* RECORDED DATA *
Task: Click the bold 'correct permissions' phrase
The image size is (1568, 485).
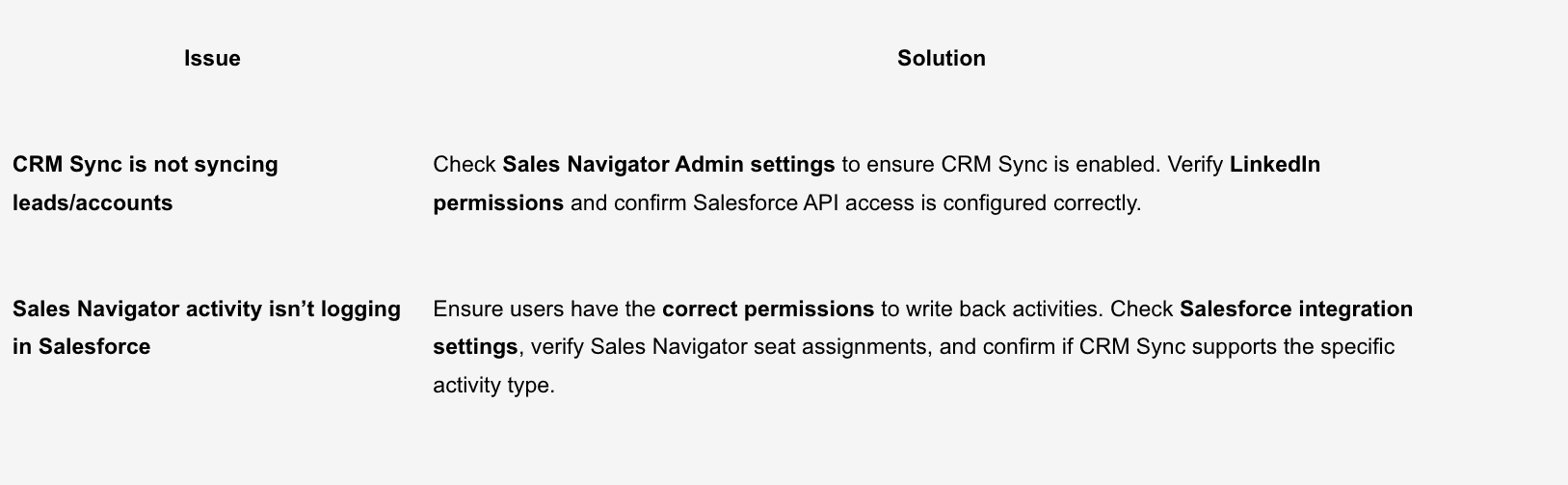Action: (768, 310)
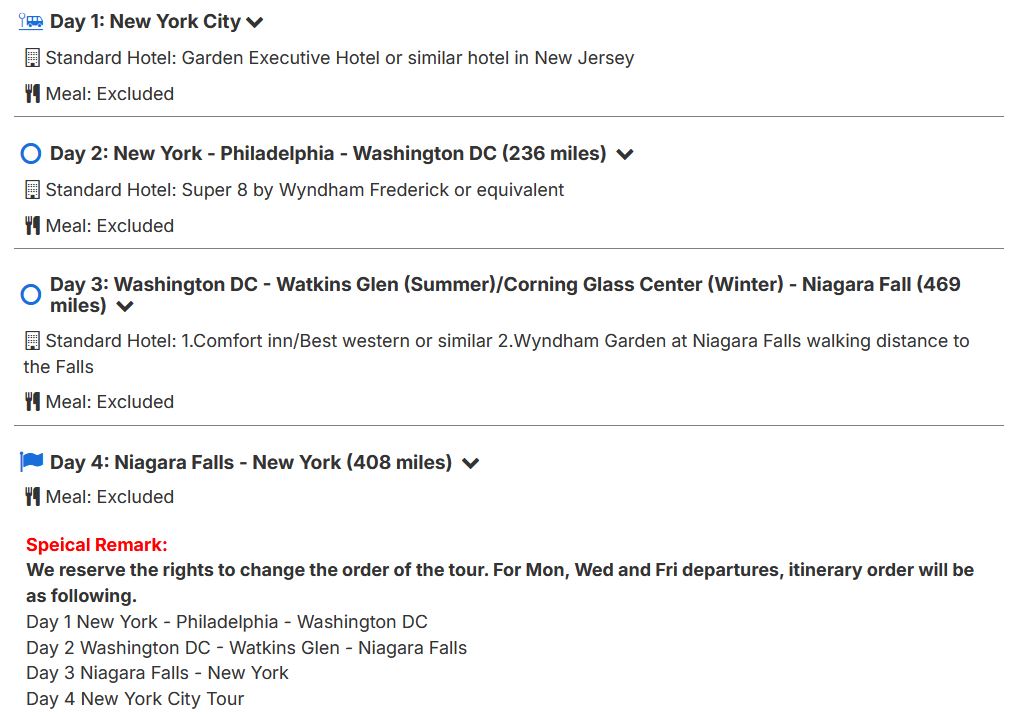Image resolution: width=1012 pixels, height=716 pixels.
Task: Click the meal icon under Day 3
Action: 32,402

* TASK ITEM *
Repeat the data word for word, excluding any image.

* REPLY *
Task: Click the bold 'correct permissions' phrase
The image size is (1568, 485).
Action: (768, 310)
Image resolution: width=1012 pixels, height=716 pixels.
Task: Click the meal icon under Day 3
Action: 32,402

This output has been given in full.